Convert the lines below into a JSON list of strings, one string per line with blank lines omitted, starting at the line that contains "Screen dimensions: 720x680" and ending after the line that contains "will pyautogui.click(x=132, y=84).".

Element and text position data
--- begin ---

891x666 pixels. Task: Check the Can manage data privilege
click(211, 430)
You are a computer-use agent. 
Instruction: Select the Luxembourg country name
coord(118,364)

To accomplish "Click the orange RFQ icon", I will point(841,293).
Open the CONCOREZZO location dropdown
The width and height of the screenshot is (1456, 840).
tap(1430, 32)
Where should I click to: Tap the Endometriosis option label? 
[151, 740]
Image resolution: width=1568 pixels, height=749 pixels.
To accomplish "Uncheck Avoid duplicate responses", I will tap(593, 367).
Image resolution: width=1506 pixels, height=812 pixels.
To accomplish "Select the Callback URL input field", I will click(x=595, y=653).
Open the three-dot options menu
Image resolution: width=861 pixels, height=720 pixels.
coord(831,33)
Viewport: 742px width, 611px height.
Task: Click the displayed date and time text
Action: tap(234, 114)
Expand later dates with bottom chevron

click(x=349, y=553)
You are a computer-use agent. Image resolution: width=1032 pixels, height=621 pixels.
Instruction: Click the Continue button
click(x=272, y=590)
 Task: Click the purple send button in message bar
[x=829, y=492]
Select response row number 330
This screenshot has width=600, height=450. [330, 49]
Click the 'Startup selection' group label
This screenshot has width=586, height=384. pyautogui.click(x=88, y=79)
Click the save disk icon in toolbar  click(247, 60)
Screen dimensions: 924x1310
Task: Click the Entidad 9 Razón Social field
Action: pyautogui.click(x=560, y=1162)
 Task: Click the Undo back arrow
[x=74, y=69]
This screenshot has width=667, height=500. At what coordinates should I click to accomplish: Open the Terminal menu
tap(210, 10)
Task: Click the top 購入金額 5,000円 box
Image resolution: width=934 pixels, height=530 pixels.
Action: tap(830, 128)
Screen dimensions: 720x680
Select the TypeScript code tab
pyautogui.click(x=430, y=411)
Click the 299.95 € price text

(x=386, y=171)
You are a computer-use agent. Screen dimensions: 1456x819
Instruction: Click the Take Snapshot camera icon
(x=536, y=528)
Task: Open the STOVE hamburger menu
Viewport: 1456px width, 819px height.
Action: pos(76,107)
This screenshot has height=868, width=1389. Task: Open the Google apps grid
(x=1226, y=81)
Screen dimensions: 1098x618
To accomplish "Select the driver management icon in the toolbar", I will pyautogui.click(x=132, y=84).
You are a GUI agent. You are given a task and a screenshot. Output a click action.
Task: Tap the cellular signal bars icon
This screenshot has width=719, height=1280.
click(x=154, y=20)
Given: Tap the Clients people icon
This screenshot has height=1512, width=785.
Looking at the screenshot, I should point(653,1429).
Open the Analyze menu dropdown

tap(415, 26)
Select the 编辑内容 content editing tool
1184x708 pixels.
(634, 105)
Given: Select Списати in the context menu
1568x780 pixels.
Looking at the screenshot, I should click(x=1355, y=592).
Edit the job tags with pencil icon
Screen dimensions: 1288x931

--- end ---

TASK RESULT:
[
  "Screen dimensions: 720x680",
  "Select the TypeScript code tab",
  "pyautogui.click(x=430, y=411)",
  "Click the 299.95 € price text",
  "(x=386, y=171)",
  "You are a computer-use agent. Screen dimensions: 1456x819",
  "Instruction: Click the Take Snapshot camera icon",
  "(x=536, y=528)",
  "Task: Open the STOVE hamburger menu",
  "Viewport: 1456px width, 819px height.",
  "Action: pos(76,107)",
  "This screenshot has height=868, width=1389. Task: Open the Google apps grid",
  "(x=1226, y=81)",
  "Screen dimensions: 1098x618",
  "To accomplish \"Select the driver management icon in the toolbar\", I will pyautogui.click(x=132, y=84)."
]